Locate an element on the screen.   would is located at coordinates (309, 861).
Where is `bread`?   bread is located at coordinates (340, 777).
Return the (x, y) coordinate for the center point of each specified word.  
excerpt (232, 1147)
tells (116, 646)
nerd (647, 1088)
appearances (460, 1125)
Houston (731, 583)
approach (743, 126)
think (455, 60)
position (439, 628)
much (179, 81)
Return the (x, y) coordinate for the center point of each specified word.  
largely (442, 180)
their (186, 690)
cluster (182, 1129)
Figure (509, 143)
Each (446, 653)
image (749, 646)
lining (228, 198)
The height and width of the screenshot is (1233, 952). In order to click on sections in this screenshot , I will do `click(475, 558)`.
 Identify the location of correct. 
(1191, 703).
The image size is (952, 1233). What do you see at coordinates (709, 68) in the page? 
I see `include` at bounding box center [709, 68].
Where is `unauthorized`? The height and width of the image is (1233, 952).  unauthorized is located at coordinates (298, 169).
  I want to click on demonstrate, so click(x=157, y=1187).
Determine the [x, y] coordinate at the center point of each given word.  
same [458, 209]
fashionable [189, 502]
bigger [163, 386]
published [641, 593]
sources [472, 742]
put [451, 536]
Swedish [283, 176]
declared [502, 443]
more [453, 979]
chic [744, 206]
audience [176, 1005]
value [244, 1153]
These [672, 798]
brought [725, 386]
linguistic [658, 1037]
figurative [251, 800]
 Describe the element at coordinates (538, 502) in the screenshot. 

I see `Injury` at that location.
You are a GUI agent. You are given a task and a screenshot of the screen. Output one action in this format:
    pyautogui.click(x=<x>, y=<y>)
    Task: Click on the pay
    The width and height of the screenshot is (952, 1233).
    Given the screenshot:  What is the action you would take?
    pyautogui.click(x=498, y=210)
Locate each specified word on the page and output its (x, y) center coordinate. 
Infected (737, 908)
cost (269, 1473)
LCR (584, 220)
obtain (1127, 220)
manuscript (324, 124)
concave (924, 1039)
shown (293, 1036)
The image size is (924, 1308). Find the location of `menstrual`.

════════════════

*What needs to be done*. Format the records as a JSON list of strings, one string per line and no blank lines, starting at the line that contains "put [451, 536]" and ending at the last line of the records.

*Answer for the task*.
[
  "put [451, 536]",
  "Swedish [283, 176]",
  "declared [502, 443]",
  "more [453, 979]",
  "chic [744, 206]",
  "audience [176, 1005]",
  "value [244, 1153]",
  "These [672, 798]",
  "brought [725, 386]",
  "linguistic [658, 1037]",
  "figurative [251, 800]",
  " Describe the element at coordinates (538, 502) in the screenshot. ",
  "I see `Injury` at that location.",
  "You are a GUI agent. You are given a task and a screenshot of the screen. Output one action in this format:",
  "    pyautogui.click(x=<x>, y=<y>)",
  "    Task: Click on the pay",
  "    The width and height of the screenshot is (952, 1233).",
  "    Given the screenshot:  What is the action you would take?",
  "    pyautogui.click(x=498, y=210)",
  "Locate each specified word on the page and output its (x, y) center coordinate. ",
  "Infected (737, 908)",
  "cost (269, 1473)",
  "LCR (584, 220)",
  "obtain (1127, 220)",
  "manuscript (324, 124)",
  "concave (924, 1039)",
  "shown (293, 1036)",
  "The image size is (924, 1308). Find the location of `menstrual`."
]